> [Description of the task]: Show every line of the data where the word "agent" can be found.

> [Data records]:
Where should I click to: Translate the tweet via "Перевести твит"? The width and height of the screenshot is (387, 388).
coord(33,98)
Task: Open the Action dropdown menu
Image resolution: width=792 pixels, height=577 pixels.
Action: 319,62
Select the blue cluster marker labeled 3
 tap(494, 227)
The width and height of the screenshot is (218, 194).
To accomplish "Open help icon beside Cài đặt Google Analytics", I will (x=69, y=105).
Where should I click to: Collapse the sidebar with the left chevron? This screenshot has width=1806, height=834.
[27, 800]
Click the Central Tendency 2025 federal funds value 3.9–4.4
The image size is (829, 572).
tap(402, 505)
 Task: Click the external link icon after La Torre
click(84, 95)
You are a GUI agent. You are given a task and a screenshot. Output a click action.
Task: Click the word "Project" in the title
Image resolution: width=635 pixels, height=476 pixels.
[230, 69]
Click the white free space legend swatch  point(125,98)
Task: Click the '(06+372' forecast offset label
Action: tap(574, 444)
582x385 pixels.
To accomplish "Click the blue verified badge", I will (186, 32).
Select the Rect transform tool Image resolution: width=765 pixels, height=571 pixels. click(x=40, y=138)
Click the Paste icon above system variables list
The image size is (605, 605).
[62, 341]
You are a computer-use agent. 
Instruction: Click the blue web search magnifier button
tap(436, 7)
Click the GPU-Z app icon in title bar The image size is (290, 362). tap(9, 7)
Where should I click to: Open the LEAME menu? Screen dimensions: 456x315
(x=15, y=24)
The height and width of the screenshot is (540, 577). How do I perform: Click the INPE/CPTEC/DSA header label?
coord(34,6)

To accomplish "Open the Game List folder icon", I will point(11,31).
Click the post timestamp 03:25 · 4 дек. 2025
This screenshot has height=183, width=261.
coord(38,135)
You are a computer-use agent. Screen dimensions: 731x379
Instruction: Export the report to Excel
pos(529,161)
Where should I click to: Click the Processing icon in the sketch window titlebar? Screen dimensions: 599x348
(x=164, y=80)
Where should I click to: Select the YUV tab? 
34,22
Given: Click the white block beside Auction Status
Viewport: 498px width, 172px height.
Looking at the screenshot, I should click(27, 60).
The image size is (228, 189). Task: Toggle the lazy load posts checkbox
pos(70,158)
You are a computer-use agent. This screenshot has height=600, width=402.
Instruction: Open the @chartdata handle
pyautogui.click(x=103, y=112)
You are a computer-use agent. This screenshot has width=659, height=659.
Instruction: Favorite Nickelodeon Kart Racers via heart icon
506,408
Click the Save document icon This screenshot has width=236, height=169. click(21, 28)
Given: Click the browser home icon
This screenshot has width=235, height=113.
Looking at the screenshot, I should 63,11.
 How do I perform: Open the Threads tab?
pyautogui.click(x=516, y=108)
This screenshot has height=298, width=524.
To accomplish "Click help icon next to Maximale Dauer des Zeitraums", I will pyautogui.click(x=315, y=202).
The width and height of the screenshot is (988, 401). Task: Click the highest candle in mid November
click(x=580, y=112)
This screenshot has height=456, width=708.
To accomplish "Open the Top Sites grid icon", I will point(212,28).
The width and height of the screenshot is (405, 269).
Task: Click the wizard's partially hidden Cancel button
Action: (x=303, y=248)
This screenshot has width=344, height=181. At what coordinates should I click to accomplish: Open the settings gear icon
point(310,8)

> [Completed task]:
You are a GUI agent. You are given a task and a screenshot. Output a click action.
You are a computer-use agent. 
You are a computer-use agent. Screen dimensions: 731x379
You are a computer-use agent. This screenshot has height=600, width=402.
You are a computer-use agent. This screenshot has width=659, height=659.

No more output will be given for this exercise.